§ INSTRUCTIONS TO FOLLOW
Only the records, exactly as written, belong in the answer; pictures do not.

......

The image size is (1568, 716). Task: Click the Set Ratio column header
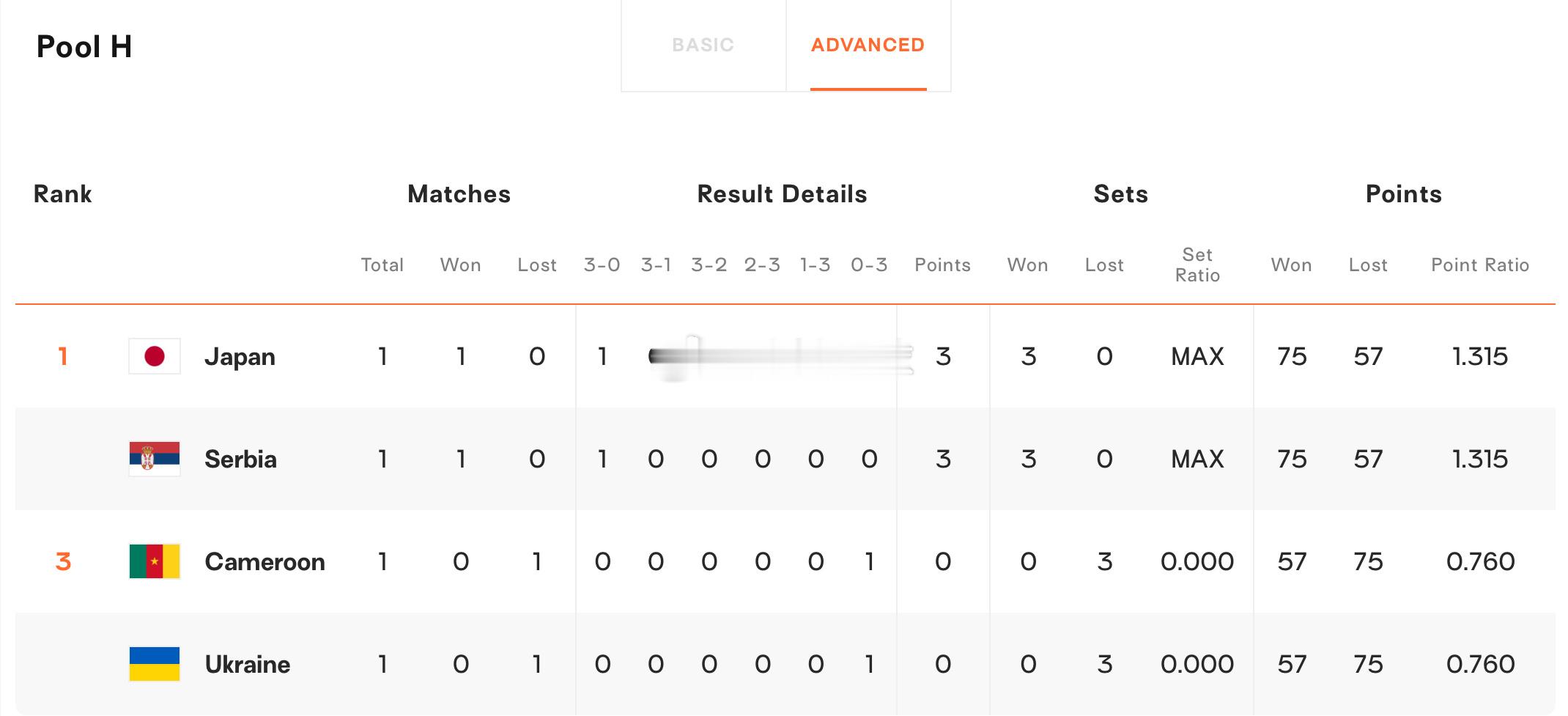point(1197,265)
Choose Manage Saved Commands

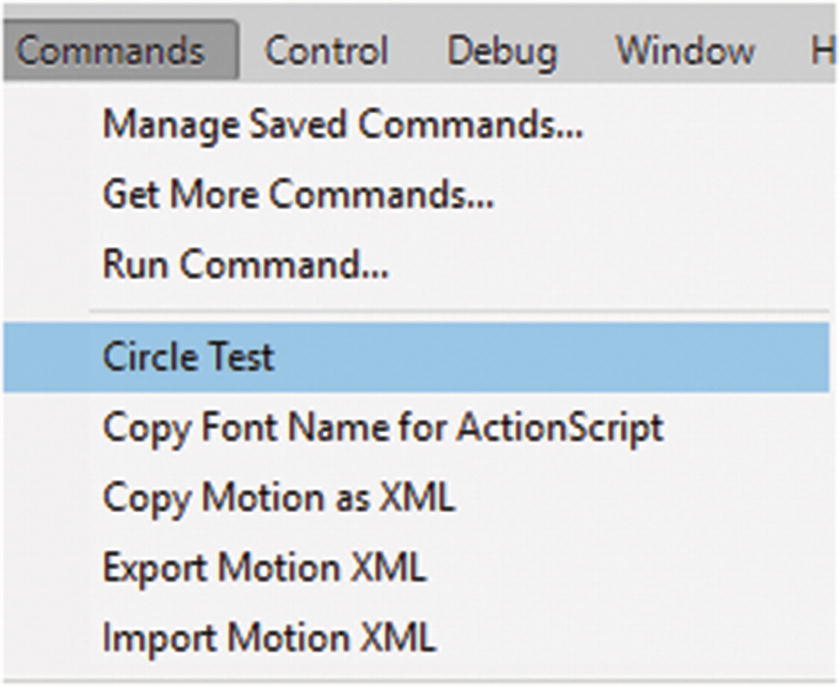click(x=343, y=125)
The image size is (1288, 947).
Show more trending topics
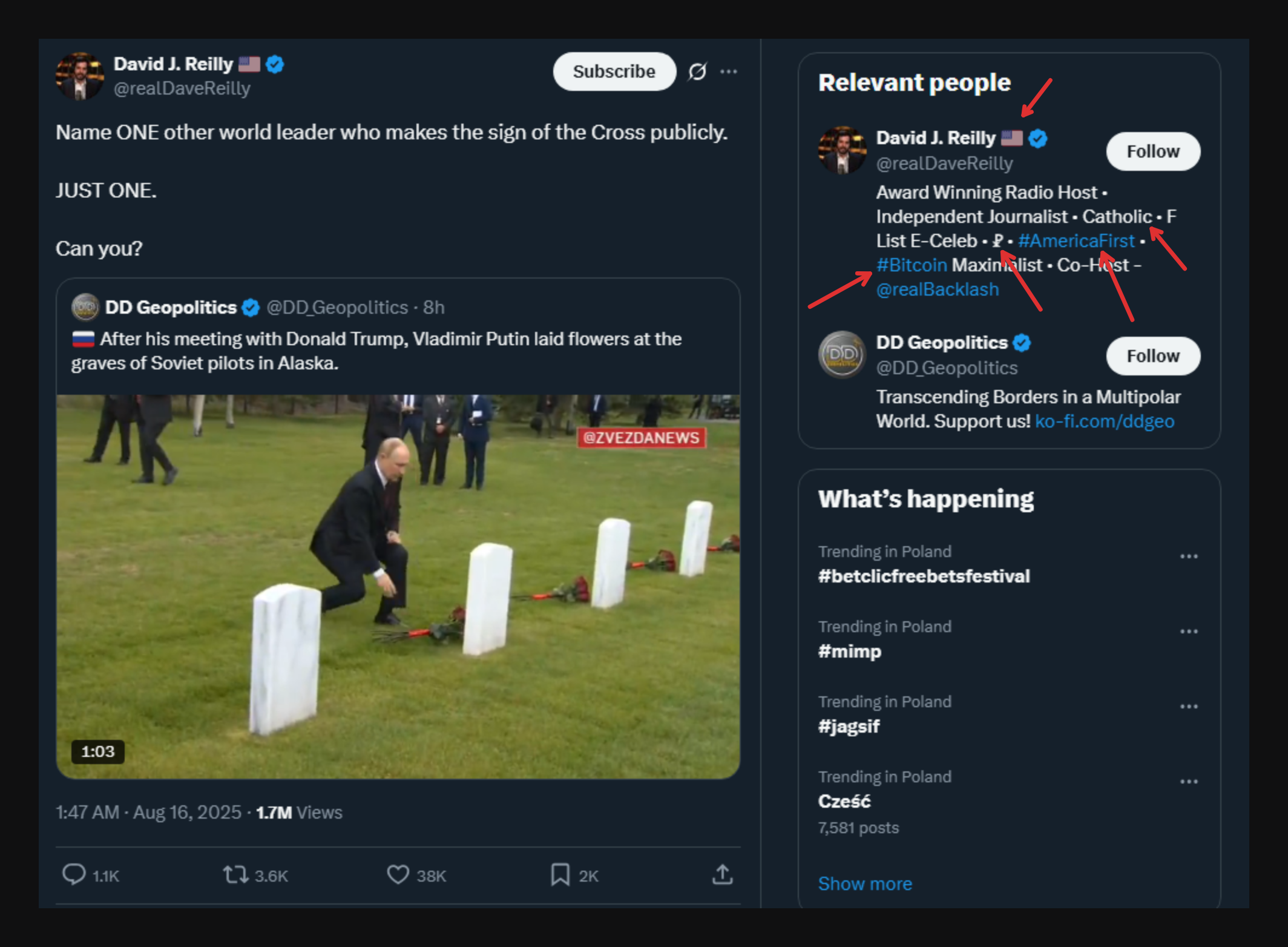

......

§ ANSWER TO THIS EXERCISE
The image size is (1568, 716). Task: Click the Set Ratio column header
point(1197,265)
Choose Manage Saved Commands

click(x=343, y=125)
The image size is (1288, 947).
Show more trending topics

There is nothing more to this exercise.